The plaintiffs’ fiduciary duty claims were premised on alleged conflicts of interest on the part of the director and officer defendants. With respect to the directors who were appointed as representatives of the preferred stockholders, the plaintiffs pointed to the economics of the two series of preferred stock laid out in the target’s charter documents. In effect, the terms of the preferred created a “dead zone” above around $1.07 billion in merger consideration where no preferred stockholder received additional consideration unless the deal price exceeded $2 billion. The plaintiffs argued that within that zone, the preferred directors had no incentive to risk losing the value the preferred stockholders would receive in a deal by pushing to increase the value of the deal for the common.

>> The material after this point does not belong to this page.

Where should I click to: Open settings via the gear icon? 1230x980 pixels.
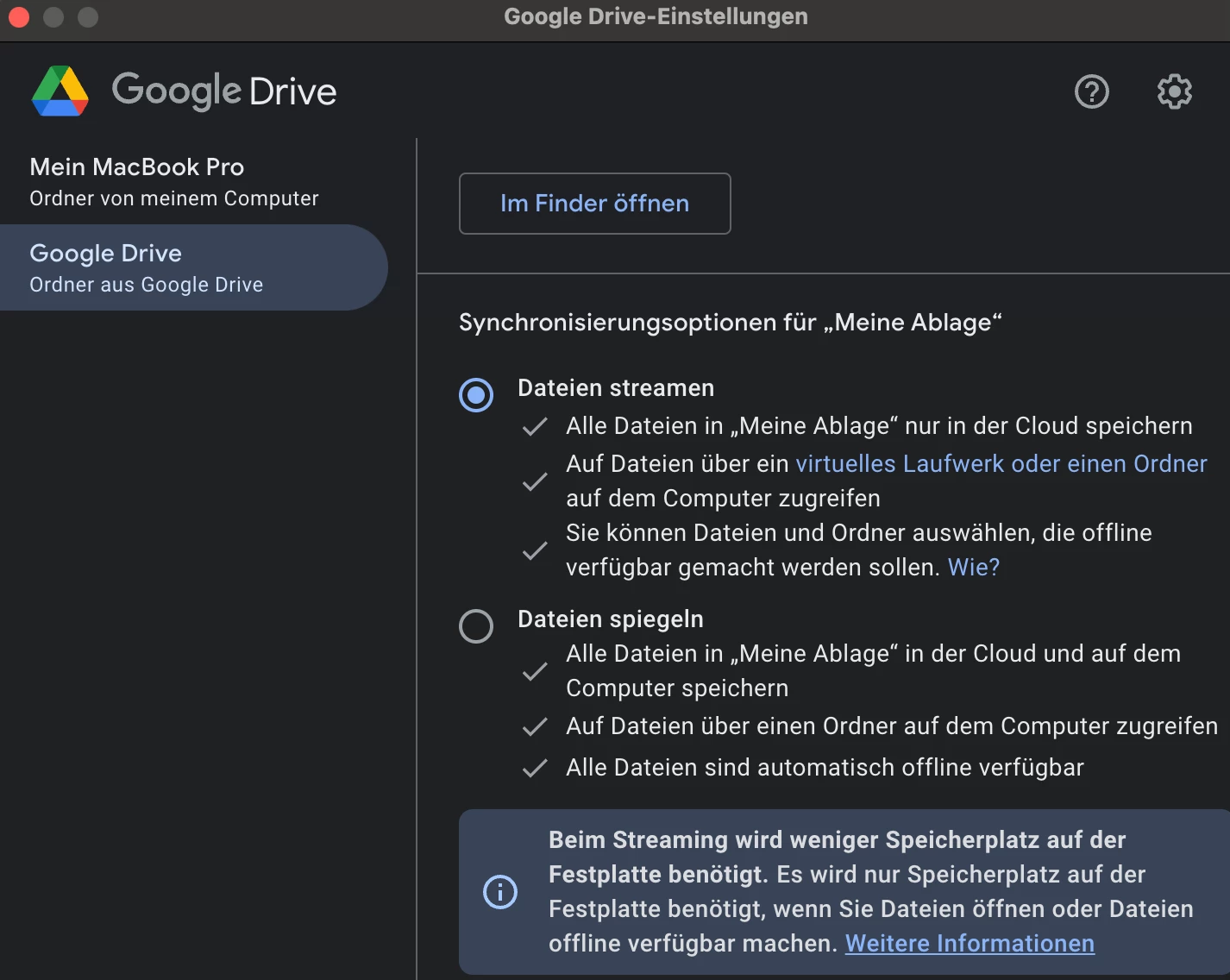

Chancellor McCormick agreed. She cited Vice Chancellor Laster’s comments in Trados to the effect that it was “intermediate cases” – transactions in which preferred holders get paid out while common stockholders lose most of their investment & and future upside – that give rise to conflicts. The Chancellor said this was a “classic intermediate case,” and that the establishment of a bonus plan for members of management paid for in part by the common stockholders added fuel to the conflict of interest fire:
Atop the typical distortive effects that the economic rights of preferred stockholders offer in the intermediate case, the Bonus Plan supplied an additional conflict. At first, the Board contemplated that the preferred stockholders and noteholders would absorb the full cost of the Bonus Plan for the first $1 billion of consideration. But the preferred stockholders and noteholders never approved that deal and ultimately sought to re-trade, placing the preferred and common stockholders at odds on the question of allocation. In the end, the Board approved a deal that imposed 25% of the costs of the Bonus Plan on the common stockholders.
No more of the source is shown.